- [Your objective] Reproduce the listing lines verbatim, beginning with the line that contains "How do I perform: Click" and ending after the line that contains "Action: pyautogui.click(x=36, y=81)". Omit the pictures.

- [Given data]
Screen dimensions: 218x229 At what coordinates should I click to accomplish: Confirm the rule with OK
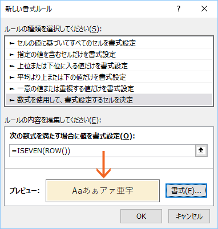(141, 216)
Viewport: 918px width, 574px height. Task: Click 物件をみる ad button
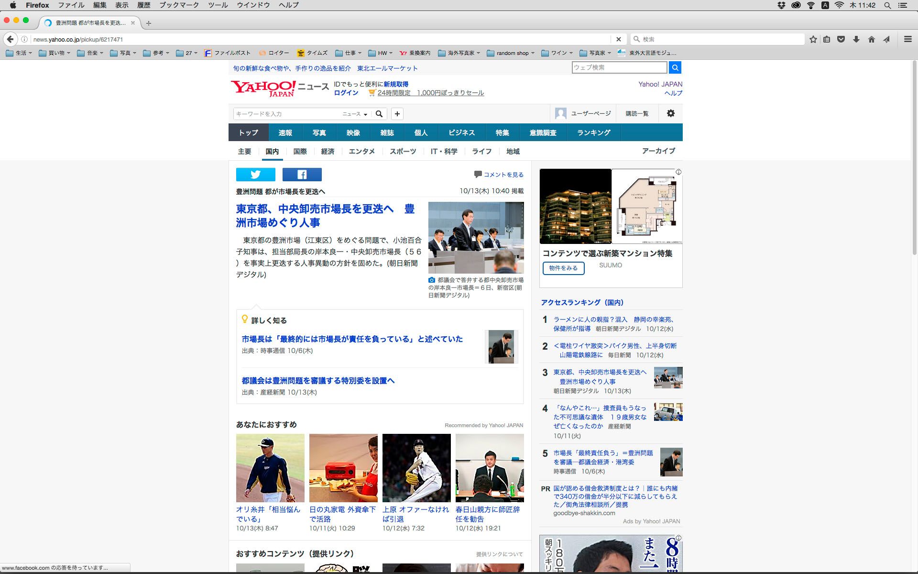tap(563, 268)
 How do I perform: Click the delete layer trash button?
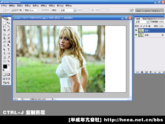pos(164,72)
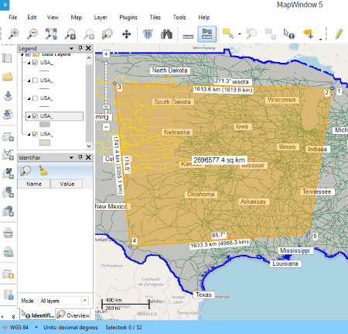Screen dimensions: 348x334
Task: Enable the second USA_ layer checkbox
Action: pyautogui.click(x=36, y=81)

...

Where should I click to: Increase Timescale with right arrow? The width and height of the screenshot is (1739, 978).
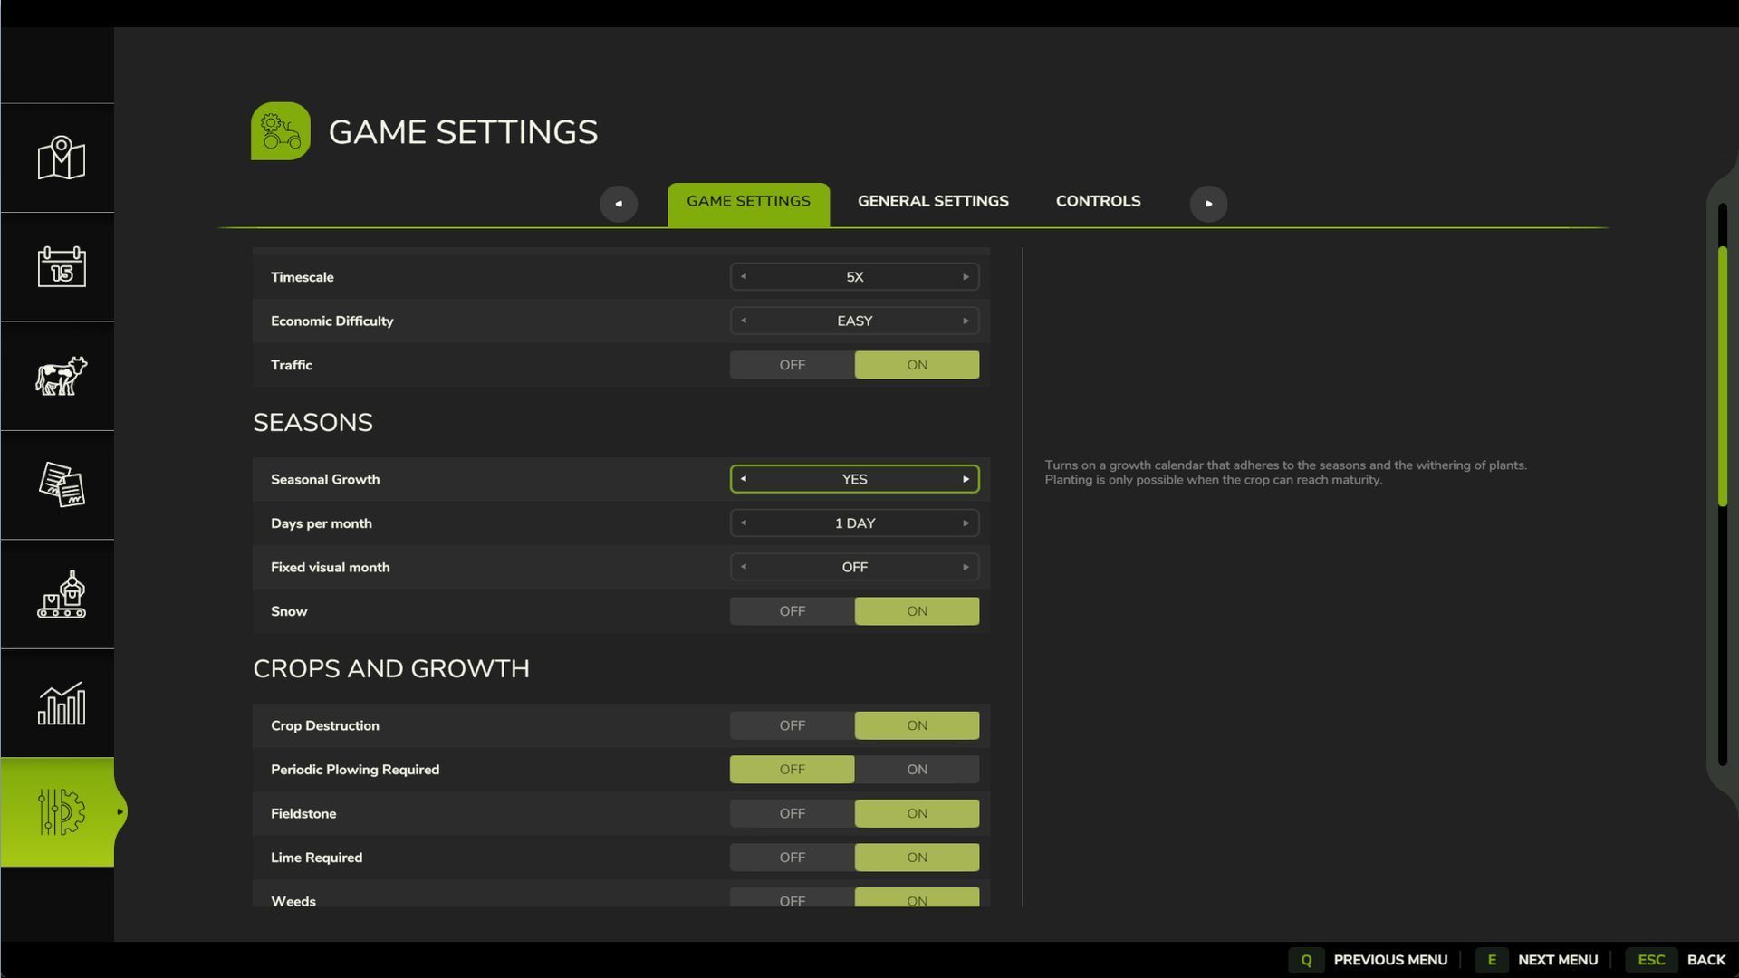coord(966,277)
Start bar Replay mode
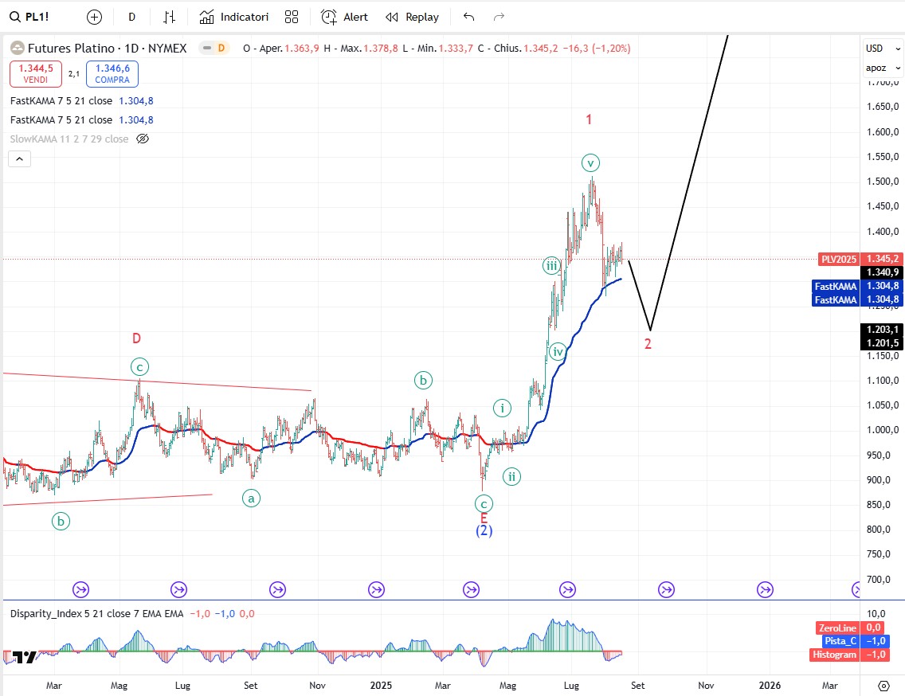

- [Reply to the task]
 How do I perform: Click the delete layer trash button?
pos(164,72)
Screen dimensions: 348x334
Task: Enable the second USA_ layer checkbox
Action: pyautogui.click(x=36, y=81)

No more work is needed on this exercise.